[REQUIRED WORK]: Please repeat the data in full, character for character.

[EXCERPTED DATA]:
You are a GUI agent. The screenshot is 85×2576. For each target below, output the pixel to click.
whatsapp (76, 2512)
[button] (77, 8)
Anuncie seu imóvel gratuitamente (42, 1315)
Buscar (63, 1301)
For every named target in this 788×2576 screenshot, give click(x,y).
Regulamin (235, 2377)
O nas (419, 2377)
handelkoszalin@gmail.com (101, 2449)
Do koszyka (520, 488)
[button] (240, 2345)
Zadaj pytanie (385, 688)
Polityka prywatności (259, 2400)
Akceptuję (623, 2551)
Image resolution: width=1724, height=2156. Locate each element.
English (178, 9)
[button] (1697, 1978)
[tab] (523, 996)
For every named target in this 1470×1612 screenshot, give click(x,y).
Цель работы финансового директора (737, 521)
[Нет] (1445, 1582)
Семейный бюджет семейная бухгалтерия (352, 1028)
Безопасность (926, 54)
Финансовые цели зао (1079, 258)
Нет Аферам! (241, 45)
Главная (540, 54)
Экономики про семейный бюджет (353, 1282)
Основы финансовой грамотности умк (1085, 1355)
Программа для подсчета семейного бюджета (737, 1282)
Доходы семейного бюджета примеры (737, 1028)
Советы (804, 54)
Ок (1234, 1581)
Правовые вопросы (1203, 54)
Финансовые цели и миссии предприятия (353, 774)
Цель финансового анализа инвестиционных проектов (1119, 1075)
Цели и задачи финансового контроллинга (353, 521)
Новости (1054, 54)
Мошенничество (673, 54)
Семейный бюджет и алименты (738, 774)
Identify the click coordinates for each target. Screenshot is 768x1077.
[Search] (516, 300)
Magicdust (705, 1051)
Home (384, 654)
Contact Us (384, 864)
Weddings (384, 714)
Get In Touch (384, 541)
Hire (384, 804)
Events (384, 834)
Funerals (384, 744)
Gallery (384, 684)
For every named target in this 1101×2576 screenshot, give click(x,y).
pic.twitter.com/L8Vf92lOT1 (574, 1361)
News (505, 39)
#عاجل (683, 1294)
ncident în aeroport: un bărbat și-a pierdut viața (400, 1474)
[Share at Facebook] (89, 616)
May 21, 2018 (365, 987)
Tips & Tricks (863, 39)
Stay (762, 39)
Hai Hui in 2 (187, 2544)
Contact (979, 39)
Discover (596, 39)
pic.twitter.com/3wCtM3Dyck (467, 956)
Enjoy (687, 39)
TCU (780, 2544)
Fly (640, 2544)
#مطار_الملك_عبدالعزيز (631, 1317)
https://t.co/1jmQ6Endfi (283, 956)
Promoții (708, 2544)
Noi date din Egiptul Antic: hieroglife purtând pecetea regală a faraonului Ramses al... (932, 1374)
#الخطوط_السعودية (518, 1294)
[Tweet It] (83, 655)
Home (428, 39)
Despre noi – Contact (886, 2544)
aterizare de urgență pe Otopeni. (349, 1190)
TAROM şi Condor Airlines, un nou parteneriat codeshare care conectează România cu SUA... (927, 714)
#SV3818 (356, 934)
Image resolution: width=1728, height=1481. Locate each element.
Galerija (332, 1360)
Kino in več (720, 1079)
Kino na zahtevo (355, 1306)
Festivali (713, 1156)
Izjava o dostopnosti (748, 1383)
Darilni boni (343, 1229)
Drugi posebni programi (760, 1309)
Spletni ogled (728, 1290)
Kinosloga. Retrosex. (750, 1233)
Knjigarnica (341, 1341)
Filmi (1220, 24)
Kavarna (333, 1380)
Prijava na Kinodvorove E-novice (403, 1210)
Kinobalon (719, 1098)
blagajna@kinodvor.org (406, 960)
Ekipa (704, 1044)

[YOUR SOLUTION]:
You are a GUI agent. The screenshot is 85×2576. For each target below, output the pixel to click.
whatsapp (76, 2512)
[button] (77, 8)
Anuncie seu imóvel gratuitamente (42, 1315)
Buscar (63, 1301)
For every named target in this 788×2576 screenshot, give click(x,y).
Regulamin (235, 2377)
O nas (419, 2377)
handelkoszalin@gmail.com (101, 2449)
Do koszyka (520, 488)
[button] (240, 2345)
Zadaj pytanie (385, 688)
Polityka prywatności (259, 2400)
Akceptuję (623, 2551)
Image resolution: width=1724, height=2156. Locate each element.
English (178, 9)
[button] (1697, 1978)
[tab] (523, 996)
For every named target in this 1470×1612 screenshot, give click(x,y).
Цель работы финансового директора (737, 521)
[Нет] (1445, 1582)
Семейный бюджет семейная бухгалтерия (352, 1028)
Безопасность (926, 54)
Финансовые цели зао (1079, 258)
Нет Аферам! (241, 45)
Главная (540, 54)
Экономики про семейный бюджет (353, 1282)
Основы финансовой грамотности умк (1085, 1355)
Программа для подсчета семейного бюджета (737, 1282)
Доходы семейного бюджета примеры (737, 1028)
Советы (804, 54)
Ок (1234, 1581)
Правовые вопросы (1203, 54)
Финансовые цели и миссии предприятия (353, 774)
Цель финансового анализа инвестиционных проектов (1119, 1075)
Цели и задачи финансового контроллинга (353, 521)
Новости (1054, 54)
Мошенничество (673, 54)
Семейный бюджет и алименты (738, 774)
Identify the click coordinates for each target. Screenshot is 768x1077.
[Search] (516, 300)
Magicdust (705, 1051)
Home (384, 654)
Contact Us (384, 864)
Weddings (384, 714)
Get In Touch (384, 541)
Hire (384, 804)
Events (384, 834)
Funerals (384, 744)
Gallery (384, 684)
For every named target in this 1101×2576 screenshot, give click(x,y).
pic.twitter.com/L8Vf92lOT1 (574, 1361)
News (505, 39)
#عاجل (683, 1294)
ncident în aeroport: un bărbat și-a pierdut viața (400, 1474)
[Share at Facebook] (89, 616)
May 21, 2018 (365, 987)
Tips & Tricks (863, 39)
Stay (762, 39)
Hai Hui in 2 (187, 2544)
Contact (979, 39)
Discover (596, 39)
pic.twitter.com/3wCtM3Dyck (467, 956)
Enjoy (687, 39)
TCU (780, 2544)
Fly (640, 2544)
#مطار_الملك_عبدالعزيز (631, 1317)
https://t.co/1jmQ6Endfi (283, 956)
Promoții (708, 2544)
Noi date din Egiptul Antic: hieroglife purtând pecetea regală a faraonului Ramses al... (932, 1374)
#الخطوط_السعودية (518, 1294)
[Tweet It] (83, 655)
Home (428, 39)
Despre noi – Contact (886, 2544)
aterizare de urgență pe Otopeni. (349, 1190)
TAROM şi Condor Airlines, un nou parteneriat codeshare care conectează România cu SUA... (927, 714)
#SV3818 (356, 934)
Image resolution: width=1728, height=1481. Locate each element.
Galerija (332, 1360)
Kino in več (720, 1079)
Kino na zahtevo (355, 1306)
Festivali (713, 1156)
Izjava o dostopnosti (748, 1383)
Darilni boni (343, 1229)
Drugi posebni programi (760, 1309)
Spletni ogled (728, 1290)
Kinosloga. Retrosex. (750, 1233)
Knjigarnica (341, 1341)
Filmi (1220, 24)
Kavarna (333, 1380)
Prijava na Kinodvorove E-novice (403, 1210)
Kinobalon (719, 1098)
blagajna@kinodvor.org (406, 960)
Ekipa (704, 1044)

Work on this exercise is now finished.